OFFICE OF HEARING OFFICERS
DEPARTMENT OF ENFORCEMENT, Complainant,
v. CHRISTOPHER M. BLOCK (CRD #2073057), Houston, TX and Houston, TX
and
JEFFREY S. BURKE (CRD #2007369), Houston, TX and Houston, TX
and
JENNIFER L. GONZALEZ1 (CRD #2461482), Respondents.
Disciplinary Proceeding No. C05990026
HEARING PANEL DECISION AS TO RESPONDENTS BLOCK AND BURKE
Hearing Officer - JN
September 5, 2000
Digest
The Complaint contains six causes. The First Cause alleges Respondent Block’s involvement in improper bookkeeping for Block Trading, Inc., in violation of SEC Rules 17a-3 and 17a-4, and NASD Rules 2110 and 3110. The Second Cause charges Respondents Block and Burke with net capital violations by the firm, in violation of SEC Rule 15c3-1, and NASD Rule 2110. The Third Cause alleges that Block failed to provide notification that the firm’s net capital was below the required minimum, in violation of SEC Rule 15c3-1, and NASD Rule 2110. The Fourth Cause charges Block with filing various inaccurate FOCUS reports, in violation of Rule 2110. The Fifth Cause charges Block with fraud in providing false and misleading financial information to investors, in violation of Rules 2110 and 2120. The Sixth Cause charges supervisory violations by Block and Burke, in violation of Rules 2110 and 3010.
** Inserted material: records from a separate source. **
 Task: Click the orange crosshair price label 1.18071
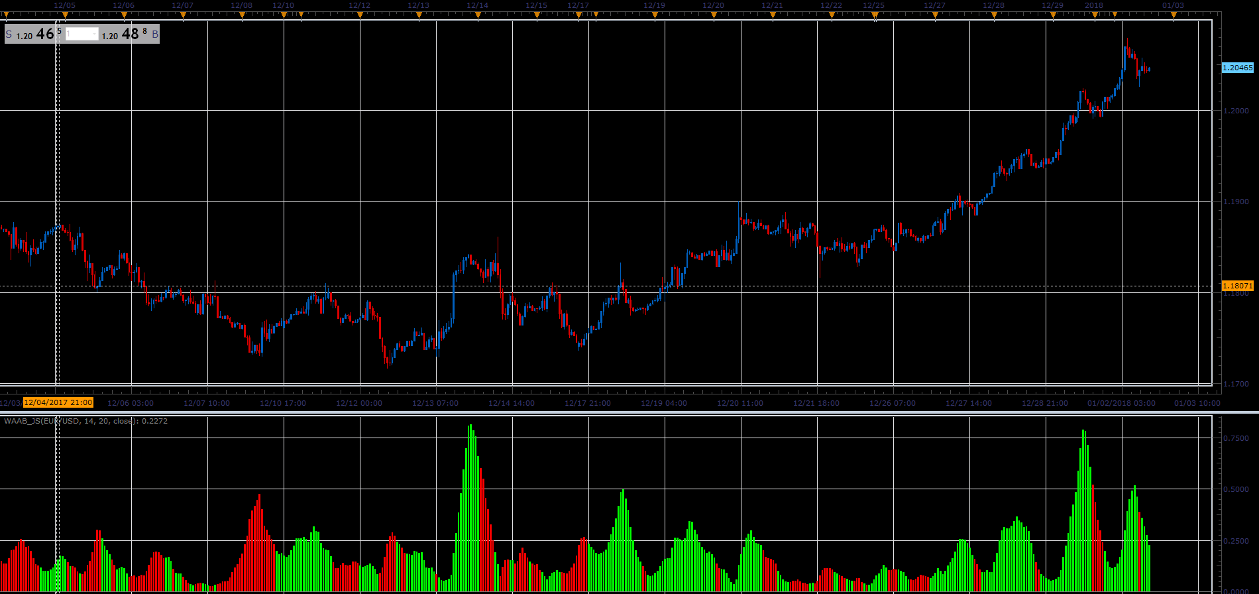1238,286
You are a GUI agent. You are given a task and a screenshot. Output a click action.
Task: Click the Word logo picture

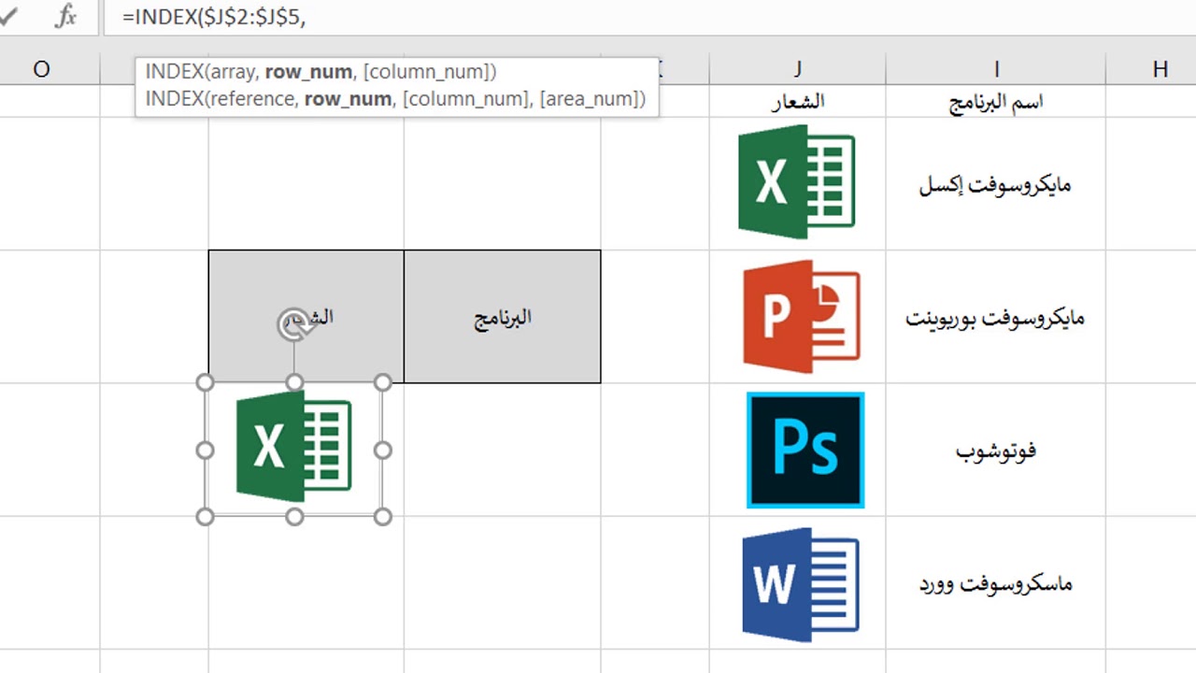[x=800, y=584]
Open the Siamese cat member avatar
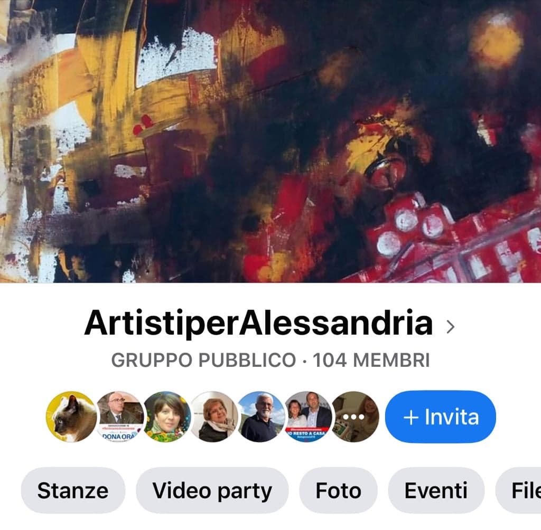 71,417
The Hearing Panel found that Respondents Block and Burke were liable as charged in Causes One through Five of the Complaint. As sanctions for Block, the Panel imposed a total of $50,000 in fines and a bar from associating with a member in any principal or supervisory capacity. As sanctions for Burke, the Panel imposed a total of $15,000 in fines, a 30-day suspension from associating with any member in a principal or supervisory capacity, and a requirement that he re-qualify as a General Securities Principal.
A respondent who is liable as a primary violator cannot also be liable for supervisory failures involving that same misconduct. The Panel thus found that Block, already liable for the First through Fifth Causes, cannot also be responsible for those same violations as a supervisor. Had he not been charged as a primary violator in those Causes, the Panel would find, alternatively, that he did violate his supervisory responsibilities with regard to the conduct alleged therein. For such supervisory violations, the Panel would have imposed a fine of $10,000 and a bar from associating with any member in a principal or supervisory capacity.
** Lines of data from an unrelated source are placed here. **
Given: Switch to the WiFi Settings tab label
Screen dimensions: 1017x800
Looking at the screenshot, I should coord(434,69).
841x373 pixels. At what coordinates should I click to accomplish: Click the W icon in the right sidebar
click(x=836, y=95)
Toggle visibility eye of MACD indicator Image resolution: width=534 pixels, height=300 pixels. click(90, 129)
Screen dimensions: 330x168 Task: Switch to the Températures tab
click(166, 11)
Burke was not charged in the First, Third and Fourth Causes, and as to those allegations, the Panel found him liable for supervisory failures. As a sanction for these supervisory violations, the Panel fined Burke $5,000 and required that he re-qualify for his Series 24 license. Had he not been charged as a primary violator in the Second Cause, the Panel would find, alternatively, that he was responsible for supervisory failures as to the conduct there alleged. In this event, no additional sanction for that supervisory violation was necessary because Burke was sanctioned for supervisory violations as to the First, Third and Fourth Causes.
Respondents were also jointly and severally assessed $7,339.80 as costs, including $6,589.80 for transcripts and an administrative fee of $750.
Appearances
Ralph J. Veth, Esq. and Mark P. Dauer, Esq., New Orleans, LA and Rory C. Flynn, Esq., Washington, DC, for the Department of Enforcement.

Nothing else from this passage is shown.